## dbus-pcap: A tool to analyse D-Bus traffic captures

`dbus-pcap` is a tool to slice, dice and display captures of D-Bus traffic
captured into a the standard `pcap` packet container.

D-Bus traffic on OpenBMC can be captured using `busctl`:

```
# busctl capture > /tmp/dbus.pcap
```

## Use

```
$ ./dbus-pcap --help
usage: dbus-pcap [-h] [--json] [--no-track-calls] file [expressions [expressions ...]]

positional arguments:
  file              The pcap file
  expressions       DBus message match expressions

optional arguments:
  -h, --help        show this help message and exit
  --json            Emit a JSON representation of the messages
  --no-track-calls  Make a call response pass filters
```

### Examples of Simple Invocations and Output

The default output style:
```
$ ./dbus-pcap dbus.pcap | head -n 3
1553600866.443112: CookedMessage(header=CookedHeader(fixed=FixedHeader(endian=108, type=4, flags=1, version=1, length=76, cookie=6919136), fields=[Field(type=<MessageFieldType.PATH: 1>, data='/xyz/openbmc_project/sensors/fan_tach/fan0_0'), Field(type=<MessageFieldType.INTERFACE: 2>, data='org.freedesktop.DBus.Properties'), Field(type=<MessageFieldType.MEMBER: 3>, data='PropertiesChanged'), Field(type=<MessageFieldType.SIGNATURE: 8>, data='sa{sv}as'), Field(type=<MessageFieldType.SENDER: 7>, data=':1.95')]), body=['xyz.openbmc_project.Sensor.Value', [['Value', 3210]], []])

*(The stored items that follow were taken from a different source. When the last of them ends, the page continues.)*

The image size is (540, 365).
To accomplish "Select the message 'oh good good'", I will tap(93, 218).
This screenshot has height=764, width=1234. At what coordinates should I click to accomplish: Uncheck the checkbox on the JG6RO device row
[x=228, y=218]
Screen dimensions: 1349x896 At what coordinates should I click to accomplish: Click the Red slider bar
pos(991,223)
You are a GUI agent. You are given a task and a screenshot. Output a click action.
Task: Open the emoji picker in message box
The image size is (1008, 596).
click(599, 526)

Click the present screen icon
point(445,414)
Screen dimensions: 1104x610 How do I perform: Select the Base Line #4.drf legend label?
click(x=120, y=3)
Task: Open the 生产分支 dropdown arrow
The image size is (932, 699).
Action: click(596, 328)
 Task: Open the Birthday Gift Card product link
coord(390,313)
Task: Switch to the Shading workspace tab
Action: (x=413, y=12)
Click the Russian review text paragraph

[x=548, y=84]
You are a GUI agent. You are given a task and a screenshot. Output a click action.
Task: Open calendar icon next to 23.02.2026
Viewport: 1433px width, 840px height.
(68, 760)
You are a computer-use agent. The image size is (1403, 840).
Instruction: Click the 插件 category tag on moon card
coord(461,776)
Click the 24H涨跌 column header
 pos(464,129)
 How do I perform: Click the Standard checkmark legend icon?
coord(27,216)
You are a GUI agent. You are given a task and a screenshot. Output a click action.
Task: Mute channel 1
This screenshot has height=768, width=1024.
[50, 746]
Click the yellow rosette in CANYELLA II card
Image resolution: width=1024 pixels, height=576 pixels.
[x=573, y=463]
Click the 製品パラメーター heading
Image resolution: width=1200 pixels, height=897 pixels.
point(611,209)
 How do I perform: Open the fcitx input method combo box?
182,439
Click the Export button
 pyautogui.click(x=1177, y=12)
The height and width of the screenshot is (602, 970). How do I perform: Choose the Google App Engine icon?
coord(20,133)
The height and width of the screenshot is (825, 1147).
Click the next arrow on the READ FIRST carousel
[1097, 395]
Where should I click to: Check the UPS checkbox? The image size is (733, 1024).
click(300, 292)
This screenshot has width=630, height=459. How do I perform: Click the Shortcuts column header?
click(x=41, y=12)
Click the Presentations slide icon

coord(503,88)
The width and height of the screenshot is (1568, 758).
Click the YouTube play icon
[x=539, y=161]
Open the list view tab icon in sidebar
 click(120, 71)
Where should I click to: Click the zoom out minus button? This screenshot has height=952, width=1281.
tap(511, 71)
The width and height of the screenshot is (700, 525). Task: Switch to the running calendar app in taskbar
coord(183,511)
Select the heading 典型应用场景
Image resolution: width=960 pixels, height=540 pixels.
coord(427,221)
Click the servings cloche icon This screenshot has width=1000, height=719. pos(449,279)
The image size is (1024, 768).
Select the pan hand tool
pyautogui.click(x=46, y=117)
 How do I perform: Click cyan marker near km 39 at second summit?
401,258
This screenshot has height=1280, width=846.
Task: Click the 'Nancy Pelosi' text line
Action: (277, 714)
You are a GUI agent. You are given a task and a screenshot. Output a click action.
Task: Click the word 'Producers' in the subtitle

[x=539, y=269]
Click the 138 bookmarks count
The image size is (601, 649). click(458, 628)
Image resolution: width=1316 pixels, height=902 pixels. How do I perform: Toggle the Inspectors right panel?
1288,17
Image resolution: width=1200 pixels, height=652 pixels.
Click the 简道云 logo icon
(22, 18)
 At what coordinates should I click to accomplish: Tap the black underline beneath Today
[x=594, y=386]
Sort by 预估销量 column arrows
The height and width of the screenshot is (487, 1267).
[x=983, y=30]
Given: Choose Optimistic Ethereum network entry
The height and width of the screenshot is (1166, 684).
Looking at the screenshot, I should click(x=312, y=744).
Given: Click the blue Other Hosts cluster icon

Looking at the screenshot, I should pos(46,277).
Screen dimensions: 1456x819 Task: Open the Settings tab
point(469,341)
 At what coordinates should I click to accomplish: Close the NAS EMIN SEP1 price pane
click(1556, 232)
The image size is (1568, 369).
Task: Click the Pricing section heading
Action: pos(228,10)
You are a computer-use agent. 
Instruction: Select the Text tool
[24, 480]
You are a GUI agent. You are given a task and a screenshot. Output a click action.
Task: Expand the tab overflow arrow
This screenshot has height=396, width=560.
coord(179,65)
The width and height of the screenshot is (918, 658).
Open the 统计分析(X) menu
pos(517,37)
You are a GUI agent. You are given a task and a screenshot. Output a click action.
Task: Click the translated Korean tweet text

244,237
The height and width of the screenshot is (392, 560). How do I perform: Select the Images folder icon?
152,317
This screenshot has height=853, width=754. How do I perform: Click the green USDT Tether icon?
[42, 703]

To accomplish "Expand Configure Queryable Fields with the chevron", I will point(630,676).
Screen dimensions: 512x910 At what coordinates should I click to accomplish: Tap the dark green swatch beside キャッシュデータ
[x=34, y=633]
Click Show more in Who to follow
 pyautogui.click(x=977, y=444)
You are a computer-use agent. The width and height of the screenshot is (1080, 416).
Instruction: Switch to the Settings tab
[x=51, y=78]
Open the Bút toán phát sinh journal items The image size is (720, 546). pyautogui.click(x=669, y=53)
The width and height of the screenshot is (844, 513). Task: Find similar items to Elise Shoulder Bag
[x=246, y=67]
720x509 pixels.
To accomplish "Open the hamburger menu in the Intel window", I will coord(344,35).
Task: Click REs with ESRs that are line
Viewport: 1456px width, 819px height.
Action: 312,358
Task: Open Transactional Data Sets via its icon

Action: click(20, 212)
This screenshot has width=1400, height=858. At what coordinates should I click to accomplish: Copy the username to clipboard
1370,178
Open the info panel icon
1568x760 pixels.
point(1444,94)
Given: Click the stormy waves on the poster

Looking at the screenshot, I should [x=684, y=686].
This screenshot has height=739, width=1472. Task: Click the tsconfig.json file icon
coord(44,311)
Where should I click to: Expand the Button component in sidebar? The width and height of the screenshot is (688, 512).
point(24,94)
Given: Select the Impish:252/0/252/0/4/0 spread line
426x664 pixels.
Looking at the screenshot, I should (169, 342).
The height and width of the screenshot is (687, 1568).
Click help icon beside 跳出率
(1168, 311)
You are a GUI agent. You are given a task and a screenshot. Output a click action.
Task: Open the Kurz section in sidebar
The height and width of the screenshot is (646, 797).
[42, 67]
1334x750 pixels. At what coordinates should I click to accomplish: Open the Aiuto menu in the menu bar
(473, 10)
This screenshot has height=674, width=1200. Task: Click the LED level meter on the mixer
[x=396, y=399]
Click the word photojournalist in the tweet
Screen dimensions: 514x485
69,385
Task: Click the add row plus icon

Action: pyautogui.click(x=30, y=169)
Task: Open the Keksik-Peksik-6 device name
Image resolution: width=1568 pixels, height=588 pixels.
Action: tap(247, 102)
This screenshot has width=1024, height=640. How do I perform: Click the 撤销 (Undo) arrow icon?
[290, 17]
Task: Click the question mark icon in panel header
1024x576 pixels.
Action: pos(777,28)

1553600866.456774: CookedMessage(header=CookedHeader(fixed=FixedHeader(endian=108, type=4, flags=1, version=1, length=76, cookie=6919137), fields=[Field(type=<MessageFieldType.PATH: 1>, data='/xyz/openbmc_project/sensors/fan_tach/fan1_0'), Field(type=<MessageFieldType.INTERFACE: 2>, data='org.freedesktop.DBus.Properties'), Field(type=<MessageFieldType.MEMBER: 3>, data='PropertiesChanged'), Field(type=<MessageFieldType.SIGNATURE: 8>, data='sa{sv}as'), Field(type=<MessageFieldType.SENDER: 7>, data=':1.95')]), body=['xyz.openbmc_project.Sensor.Value', [['Value', 3081]], []])

...
```

With JSON output, useful for piping through (`jq`)[https://stedolan.github.io/jq/]:
```
$ ./dbus-pcap --json | head -n 2
$ dbus-pcap --json dbus.pcap | head
[[[108, 4, 1, 1, 76, 6919136], [[1, "/xyz/openbmc_project/sensors/fan_tach/fan0_0"], [2, "org.freedesktop.DBus.Properties"], [3, "PropertiesChanged"], [8, "sa{sv}as"], [7, ":1.95"]]], ["xyz.openbmc_project.Sensor.Value", [["Value", 3210]], []]]
[[[108, 4, 1, 1, 76, 6919137], [[1, "/xyz/openbmc_project/sensors/fan_tach/fan1_0"], [2, "org.freedesktop.DBus.Properties"], [3, "PropertiesChanged"], [8, "sa{sv}as"], [7, ":1.95"]]], ["xyz.openbmc_project.Sensor.Value", [["Value", 3081]], []]]
...
```

## Discussion

While [Wireshark](https://www.wireshark.org/) has the ability to inspect D-Bus
captures it falls down in terms of scriptability and the filters exposed by the
dissector.

In addition to parsing and displaying packet contents `dbus-pcap` can filter
the capture based on [standard D-Bus match
expressions](https://dbus.freedesktop.org/doc/dbus-specification.html#message-bus-routing-match-rules)
(though does not yet support argument matching).